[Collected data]
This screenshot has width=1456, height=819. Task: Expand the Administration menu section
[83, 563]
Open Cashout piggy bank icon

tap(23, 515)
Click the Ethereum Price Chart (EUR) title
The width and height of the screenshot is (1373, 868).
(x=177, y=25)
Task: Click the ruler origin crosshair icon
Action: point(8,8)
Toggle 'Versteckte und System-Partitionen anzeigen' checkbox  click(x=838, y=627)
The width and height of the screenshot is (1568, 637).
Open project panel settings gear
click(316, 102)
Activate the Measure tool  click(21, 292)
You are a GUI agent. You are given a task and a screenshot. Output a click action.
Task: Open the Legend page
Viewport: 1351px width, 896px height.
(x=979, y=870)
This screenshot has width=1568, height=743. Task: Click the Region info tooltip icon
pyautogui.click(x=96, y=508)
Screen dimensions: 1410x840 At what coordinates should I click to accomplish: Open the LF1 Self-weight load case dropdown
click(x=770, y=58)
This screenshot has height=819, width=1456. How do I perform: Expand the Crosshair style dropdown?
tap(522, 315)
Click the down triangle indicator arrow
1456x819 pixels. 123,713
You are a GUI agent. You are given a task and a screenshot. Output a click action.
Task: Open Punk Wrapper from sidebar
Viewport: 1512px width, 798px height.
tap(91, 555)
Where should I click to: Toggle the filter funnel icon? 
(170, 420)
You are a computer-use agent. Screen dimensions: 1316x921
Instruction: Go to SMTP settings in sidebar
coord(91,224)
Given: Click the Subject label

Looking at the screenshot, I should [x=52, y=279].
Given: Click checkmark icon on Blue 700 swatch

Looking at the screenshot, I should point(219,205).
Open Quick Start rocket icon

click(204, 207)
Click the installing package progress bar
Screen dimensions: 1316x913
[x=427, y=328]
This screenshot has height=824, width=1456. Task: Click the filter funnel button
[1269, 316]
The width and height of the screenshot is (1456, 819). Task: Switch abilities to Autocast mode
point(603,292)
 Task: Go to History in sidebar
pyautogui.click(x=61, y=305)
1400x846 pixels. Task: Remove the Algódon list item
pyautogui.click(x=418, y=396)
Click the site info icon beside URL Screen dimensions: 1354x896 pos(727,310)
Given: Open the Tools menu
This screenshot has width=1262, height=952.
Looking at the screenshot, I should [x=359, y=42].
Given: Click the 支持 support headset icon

[Assignment]:
Lines from the one that contains "This screenshot has height=819, width=1456." through the final line of the entries must be duplicated exactly, and no other lines.

[Reply to the task]:
This screenshot has height=819, width=1456. How do I perform: Expand the Crosshair style dropdown?
tap(522, 315)
Click the down triangle indicator arrow
1456x819 pixels. 123,713
You are a GUI agent. You are given a task and a screenshot. Output a click action.
Task: Open Punk Wrapper from sidebar
Viewport: 1512px width, 798px height.
tap(91, 555)
Where should I click to: Toggle the filter funnel icon? 
(170, 420)
You are a computer-use agent. Screen dimensions: 1316x921
Instruction: Go to SMTP settings in sidebar
coord(91,224)
Given: Click the Subject label

Looking at the screenshot, I should [x=52, y=279].
Given: Click checkmark icon on Blue 700 swatch

Looking at the screenshot, I should point(219,205).
Open Quick Start rocket icon

click(204, 207)
Click the installing package progress bar
Screen dimensions: 1316x913
[x=427, y=328]
This screenshot has height=824, width=1456. Task: Click the filter funnel button
[1269, 316]
The width and height of the screenshot is (1456, 819). Task: Switch abilities to Autocast mode
point(603,292)
 Task: Go to History in sidebar
pyautogui.click(x=61, y=305)
1400x846 pixels. Task: Remove the Algódon list item
pyautogui.click(x=418, y=396)
Click the site info icon beside URL Screen dimensions: 1354x896 pos(727,310)
Given: Open the Tools menu
This screenshot has width=1262, height=952.
Looking at the screenshot, I should [x=359, y=42].
Given: Click the 支持 support headset icon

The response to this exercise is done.